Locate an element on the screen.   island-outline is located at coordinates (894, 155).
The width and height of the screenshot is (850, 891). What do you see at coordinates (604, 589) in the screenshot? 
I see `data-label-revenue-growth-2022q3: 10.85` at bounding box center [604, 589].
---
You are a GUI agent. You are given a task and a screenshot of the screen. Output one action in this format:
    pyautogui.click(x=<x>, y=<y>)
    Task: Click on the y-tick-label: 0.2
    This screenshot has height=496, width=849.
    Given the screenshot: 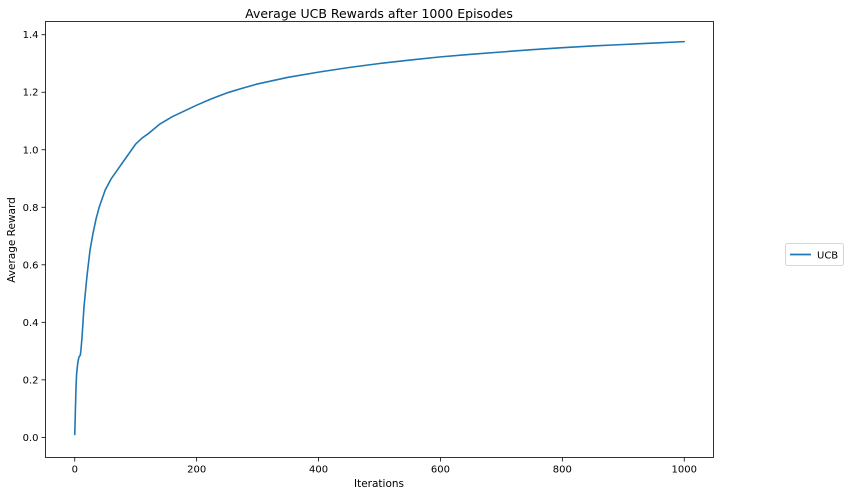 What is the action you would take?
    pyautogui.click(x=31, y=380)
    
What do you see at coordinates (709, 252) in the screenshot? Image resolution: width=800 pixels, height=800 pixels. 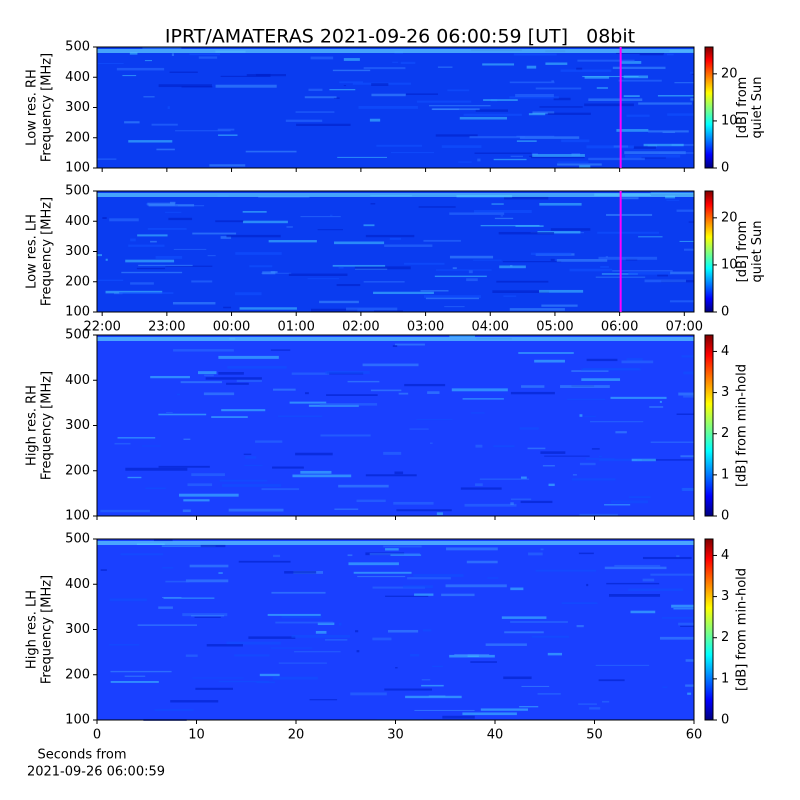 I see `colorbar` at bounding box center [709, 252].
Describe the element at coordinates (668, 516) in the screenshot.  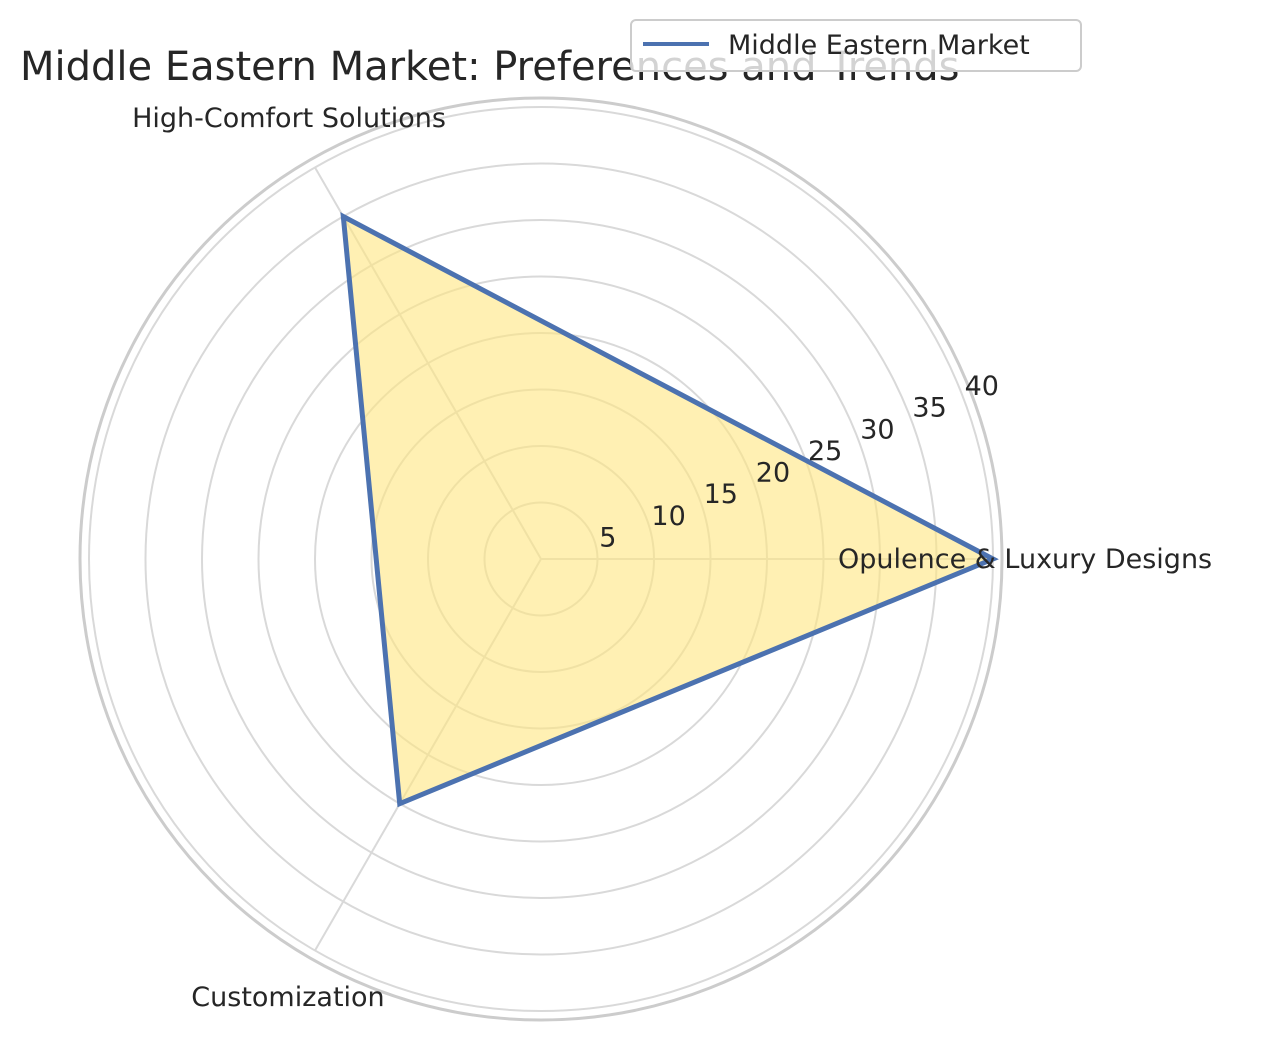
==
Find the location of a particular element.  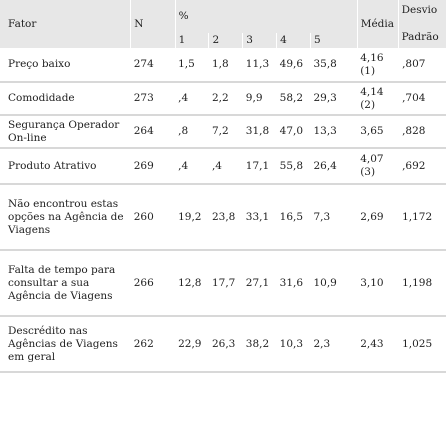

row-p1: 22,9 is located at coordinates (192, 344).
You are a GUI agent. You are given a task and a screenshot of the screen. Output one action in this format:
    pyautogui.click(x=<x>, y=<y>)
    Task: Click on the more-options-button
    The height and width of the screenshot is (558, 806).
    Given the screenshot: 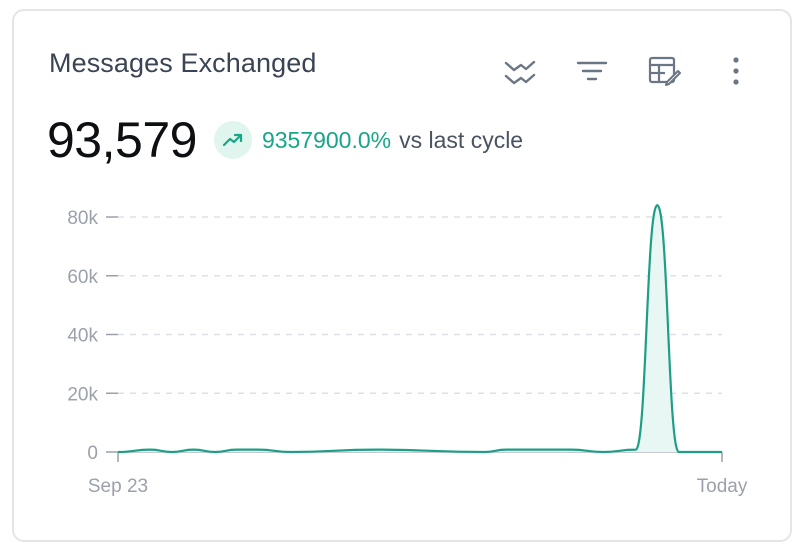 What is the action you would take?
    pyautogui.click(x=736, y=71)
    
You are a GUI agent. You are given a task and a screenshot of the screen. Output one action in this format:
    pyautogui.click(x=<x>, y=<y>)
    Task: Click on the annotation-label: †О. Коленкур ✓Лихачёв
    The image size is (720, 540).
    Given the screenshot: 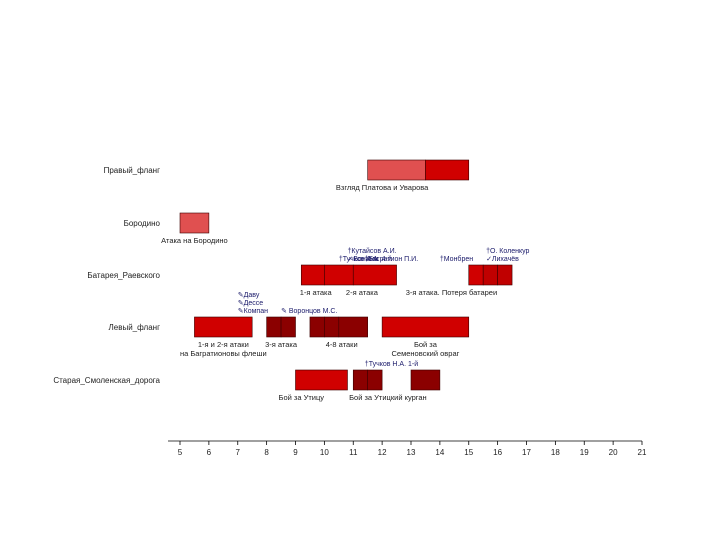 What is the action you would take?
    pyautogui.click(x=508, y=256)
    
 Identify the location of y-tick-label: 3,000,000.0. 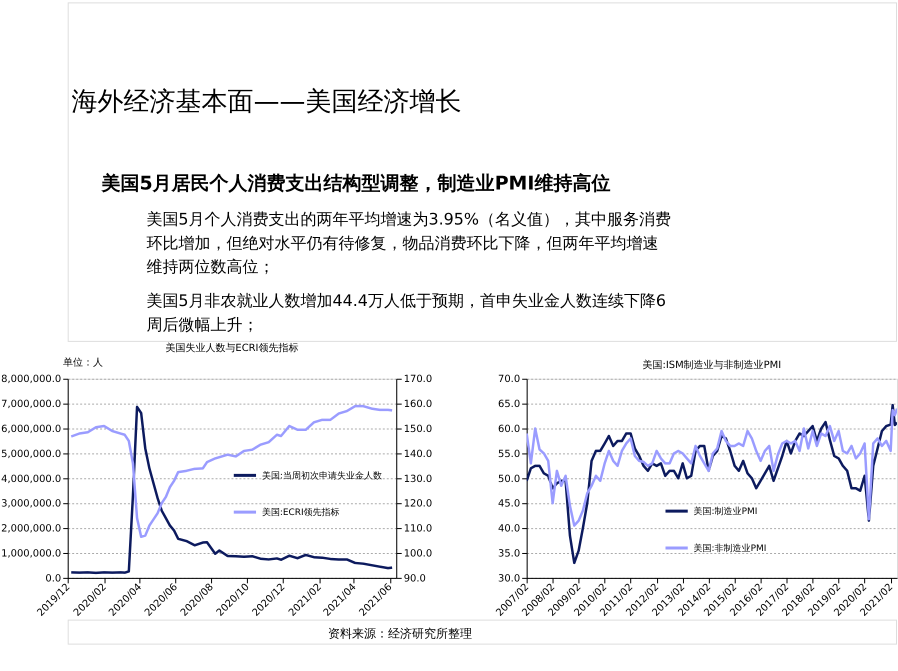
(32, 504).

The task
Put the material from the line with "Locate an element" up to and including the line with "center [604, 589]." into a Markdown table with columns Row and Line, leaving out blank lines.

Finished task
| Row | Line |
|---|---|
| 1 | Locate an element on the screen.   island-outline is located at coordinates (894, 155). |
| 2 | The width and height of the screenshot is (850, 891). What do you see at coordinates (604, 589) in the screenshot?  |
| 3 | I see `data-label-revenue-growth-2022q3: 10.85` at bounding box center [604, 589]. |